Saved entries:
===============

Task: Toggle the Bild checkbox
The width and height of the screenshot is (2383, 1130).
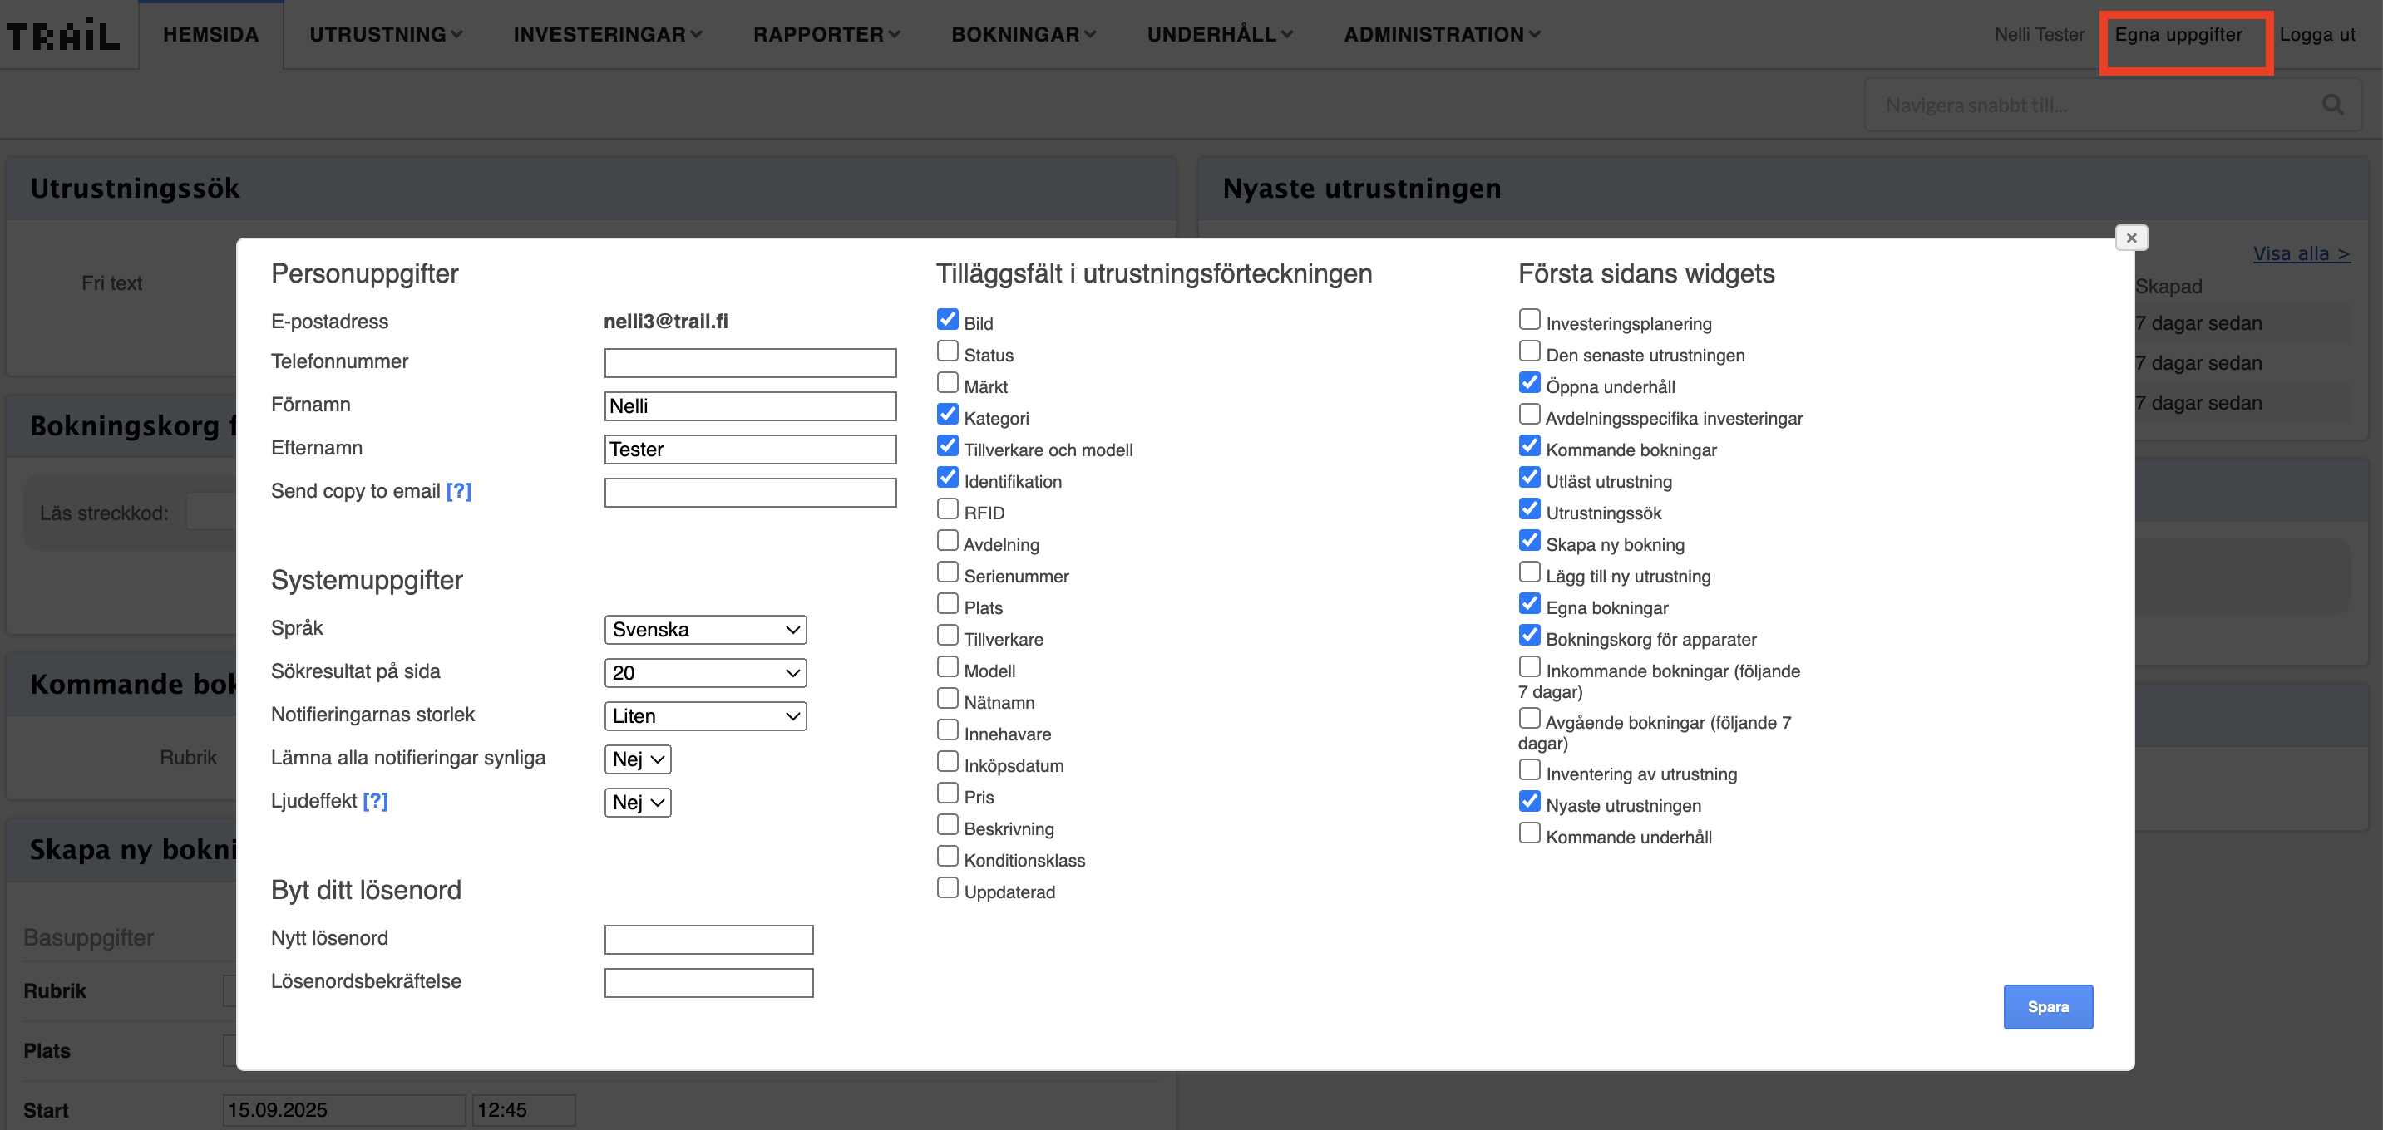Action: (x=947, y=320)
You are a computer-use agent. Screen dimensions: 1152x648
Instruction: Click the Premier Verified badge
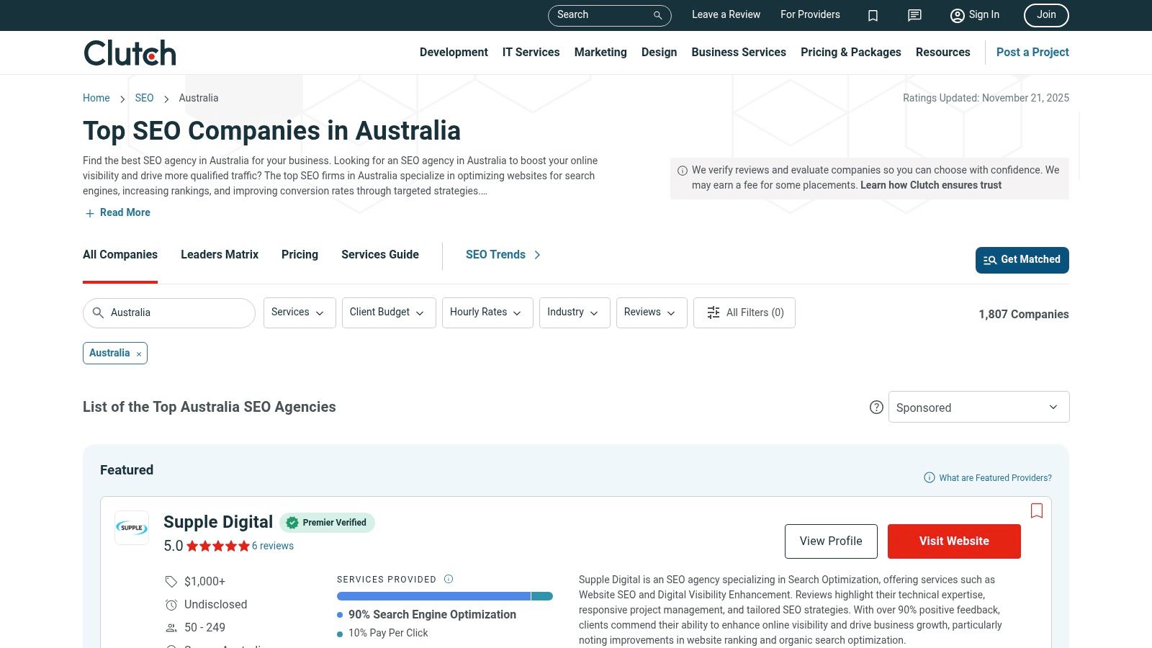327,523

===============

Exercise directions |
Omit the pictures and restate the rest of the records verbatim.

Solution |
Task: Toggle the Bild checkbox
The width and height of the screenshot is (2383, 1130).
Action: (x=947, y=320)
You are a computer-use agent. Screen dimensions: 1152x648
Instruction: Click the Premier Verified badge
327,523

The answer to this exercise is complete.